Carl Froch vs. Mikkel Kessler: What Each Man Needs To Do To Win
Carl "The Cobra" Froch
Birthplace: Nottingham, England
Resides: Nottingham, England
Height: 6' 1"
Reach: 74 1/2"
Current World Titles Held: WBC Super Middleweight (168 lbs.)
Former World Titles Held: None
Professional Record: 26-0, 20 KOs
Record in World Title Fights: 3-0, 1 KO
Record in Fights Going 12 Rounds: 5-0
Record at 168 lbs.: 17-0
"The Viking Warrior" Mikkel Kessler
Birthplace: Copenhagen, Denmark
Height: 6' 1"
Current World Titles Held: None
Former World Titles Held: WBC, WBA Super Middleweight
Professional Record: 42-2, 32 KOs
Record in World Title Fights: 8-2, 6 KOs
Record in Fights Going 12 Rounds: 4-1
Record at 168 lbs.: 26-2, 22 KOs
There was a little scare for a couple of days thanks to the volcanic eruption in Iceland, but Mikkel Kessler will host Carl Froch in his native Denmark in the second bout for both fighters in the Super Six World Boxing Classic.
It will be the first time two of the European boxers in the tournament face each other and should be the subject of great interest for fans all over the continent.
Momentum doesn't always mean much in the sweet science, but Froch has plenty of it and the confidence that goes along with it after beating Jermain Taylor and Andre Dirrell in 2009.
What he does isn't always pretty, but he has an uncanny knack for figuring out ways to win even when things aren't going this way, plus he possesses the type of power that cane be ignored.
Kessler is a hard hitter as well, but he's searching for answers after getting soundly out-boxed by Andre Ward last November. Since he has trouble with quicker, more mobile opponents, hes no doubt relishing the chance to face someone who may stand in front of him a little more often.
Though the combined KO percentages of the two fighters might suggest that someone will end up looking at the lights, a stoppage may be easier said than done.
Kessler's two career losses both came via decision, and Froch picked himself off the mat in Round 3 of his bout with Taylor and ended up delivering a scintillating late knockout of his own.
Still, this pairing promises to deliver the type of two-way action that hasn't been all that common in the Super Six to this point.
It would not be a surprise to see some bombs landing in both directions, and the fight should have a decent chance of living up to the expectations of Kessler promoter Kalle Sauerland, who has called it "the biggest boxing fight in Danish history."
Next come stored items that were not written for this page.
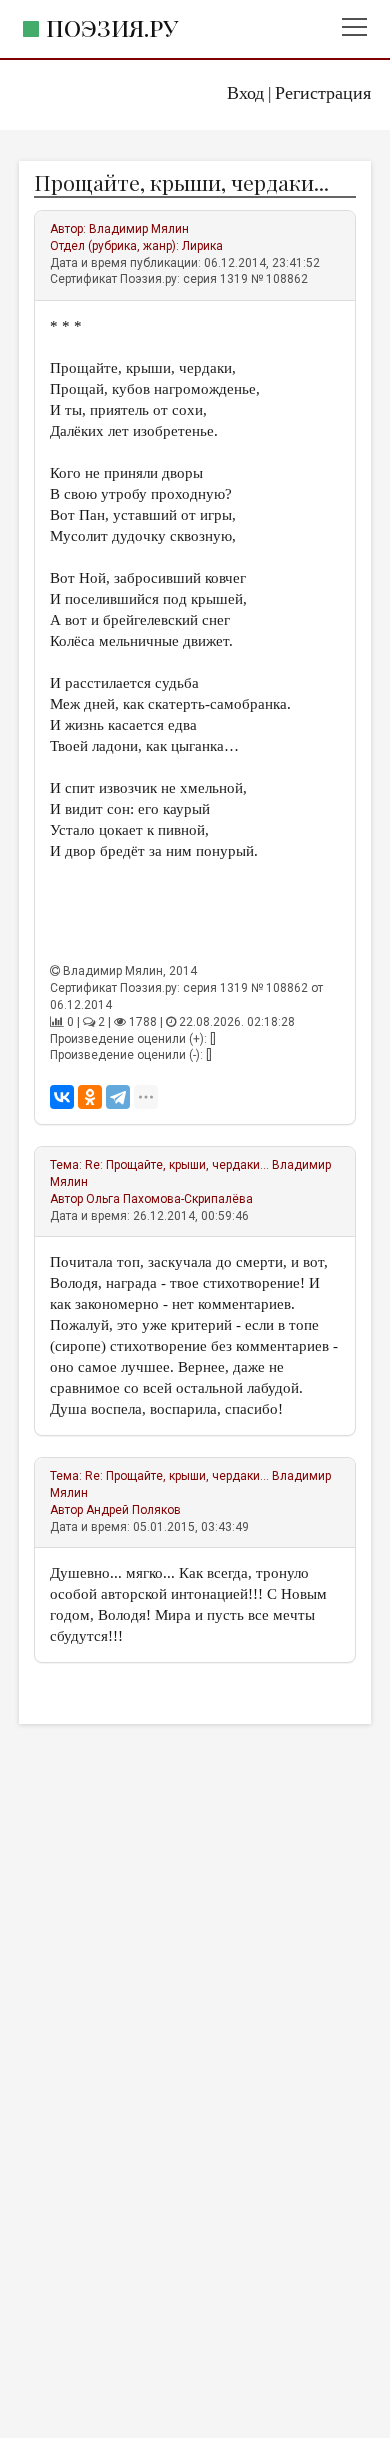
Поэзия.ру (112, 27)
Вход (245, 93)
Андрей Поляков (133, 1510)
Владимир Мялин (139, 229)
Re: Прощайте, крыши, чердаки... (177, 1165)
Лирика (202, 246)
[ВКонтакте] (62, 1097)
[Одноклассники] (90, 1097)
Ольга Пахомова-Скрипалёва (169, 1199)
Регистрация (323, 93)
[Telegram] (118, 1097)
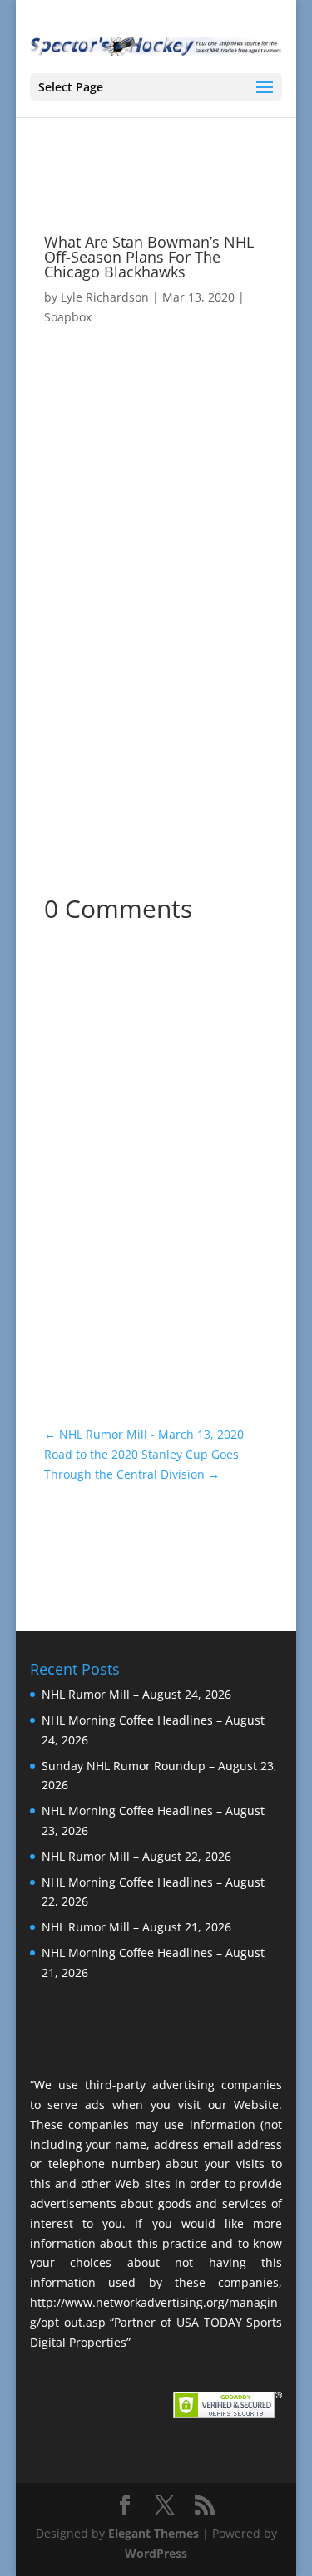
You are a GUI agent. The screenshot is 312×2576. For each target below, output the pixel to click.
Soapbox (68, 317)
Froch's Winning Strategy: Keep Moving, But Don't Be Afraid to Make It Ugly
The Ward fight showed that for all of Kessler's skill and power, he is very limited in terms of his lateral movement. Froch is a better athlete than some give him credit for, so it's quite possible he'll have learned a few things from that fight that he can use.
But Froch isn't Ward, and Kessler is well-schooled in boxing fundamentals. The Cobra handled himself just fine when Dirrell made things rough (some would say dirty) on the inside, so he shouldn't hesitate to make it that kind of fight when Kessler does track him down.
The mental aspect of the fight suggests another reason for Froch to make it an ugly fight. Carl is one of the most self-confident boxers around, and he's not likely to panic if the fight doesn't go according to plan.
No one knows if Kessler can say the same. There aren't any style points in boxing, and Froch not only understands that fact, he can thrive on it.
Kessler's Winning Strategy: Have a Short Memory
Many observers had Kessler as no worse than co-favorite to win it all when the Super Six began. His reputation took a bit of a hit against Ward, and now the most important thing he can do is focus on what he does well instead of going crazy trying to make changes.
Kessler's strengths are body punches and uppercuts, both of which are set up by an above-average jab. Froch can move a bit, but Kessler should be able to track him down often enough to let his hands go on some combinations.
It's more likely that Kessler just ran into a boxer whose physical gifts and fighting style proved to be the wrong combination for him than it is that he was somehow "exposed" by Ward.
He has more experience than Froch and gave a prime Joe Calzaghe a difficult night less than three years ago.
The Viking Warrior needs to recall more of what he did to rack up 42 career victories than the way he floundered last time out. If he can do that, he has an excellent chance to bounce back and hand Froch his first loss.